● **Task details**: In the stimulus article, how many advanced X-ray scanner machines would the stimulus provision fund for airports?

● **Text under study**:

[Start of Attachment]

At last, good news for the local economy.

Hawthorne-based OSI Systems Inc. stands to reap tens of millions of dollars from the $789 billion federal economic stimulus package that was being readied for passage late last week. That could translate into expanded production facilities and nearly 200 additional jobs for the South Bay region this summer.

OSI is just one of several Los Angeles companies to benefit from the billions of dollars that will hit the local economy in the form of contracts to engineering, defense and construction companies, such as Northrop Grumman Corp., Aecom Technology Corp. and others.

OSI's windfall comes through a provision in the stimulus package that would fully fund the installation of nearly 1,300 advanced X-ray scanner machines at airports across the country. Rapiscan Systems Inc., a wholly owned subsidiary of OSI, is one of the leading manufacturers of these X-ray machines.

"The bidding process is in place. Our production facilities are all ready to go," said Peter Kant, Rapiscan's vice president of global government affairs. "So assuming we can win the bid and everything else goes smoothly, we could start hiring up by midyear."

The agreement which as of Feb. 12 still had to clear both the House and Senate before going to President Obama steers about $150 billion toward infrastructure projects, $357 billion to other government spending programs, and $282 billion in the form of individual and corporate tax cuts.

Engineering companies such as Pasadena's Jacobs Engineering Group Inc. and Parsons Corp., and L.A.-based Aecom could be among the biggest local gainers from the estimated $150 billion in infrastructure spending on roads, highways, bridges, transit systems, water works and other projects. Major construction contractors such as Tutor-Saliba Corp. in Sylmar also stand to profit, as well as scores of paving companies, rebar manufacturers and other subcontractors.

[End of Attachment]

● **Exercise data**:
[Start of Attachment]

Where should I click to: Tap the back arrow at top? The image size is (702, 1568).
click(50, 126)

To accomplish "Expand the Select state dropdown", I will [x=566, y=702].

[End of Attachment]
[Start of Attachment]

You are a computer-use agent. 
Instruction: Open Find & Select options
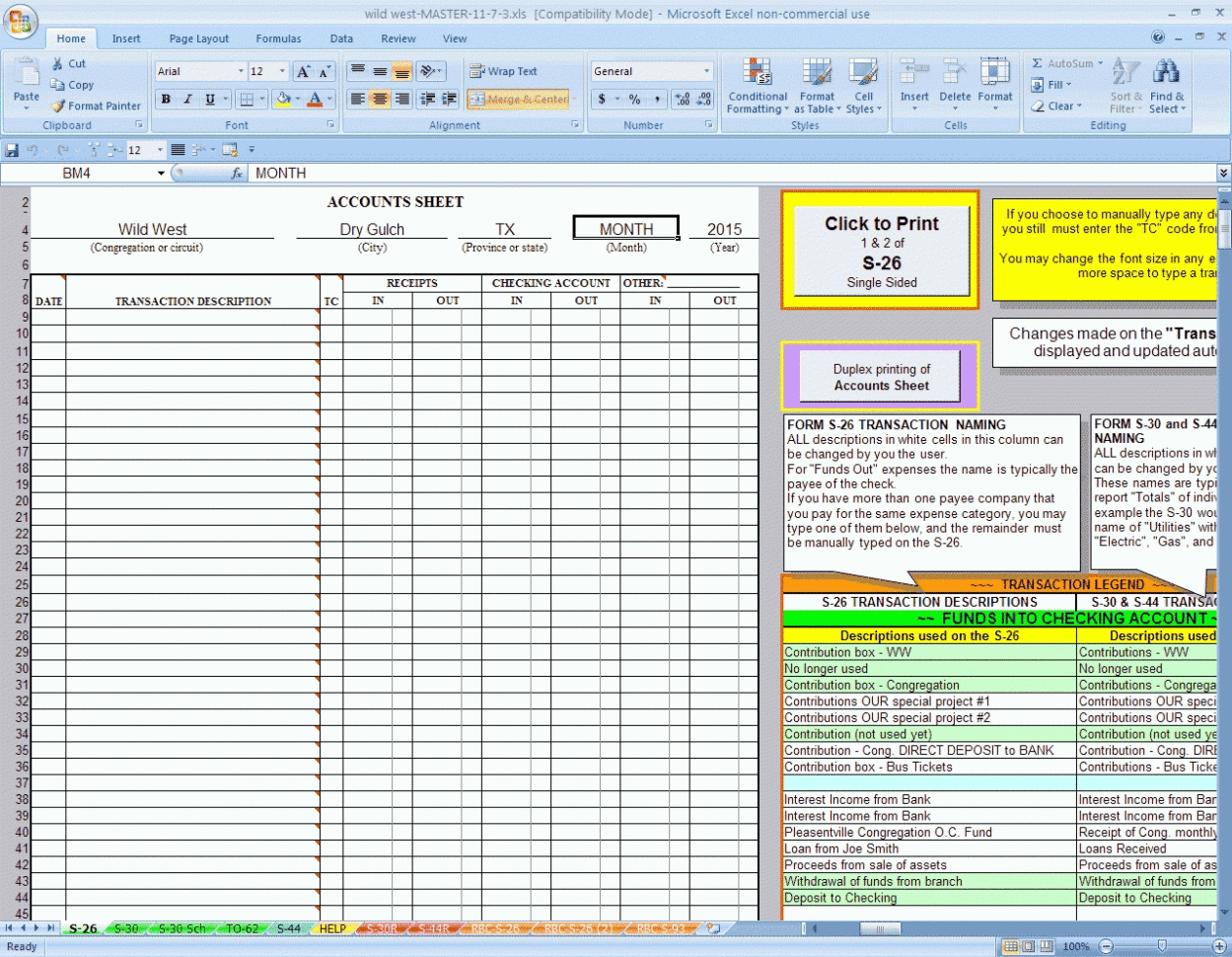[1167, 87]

[End of Attachment]

● **Output for this exercise**: Nearly 1,300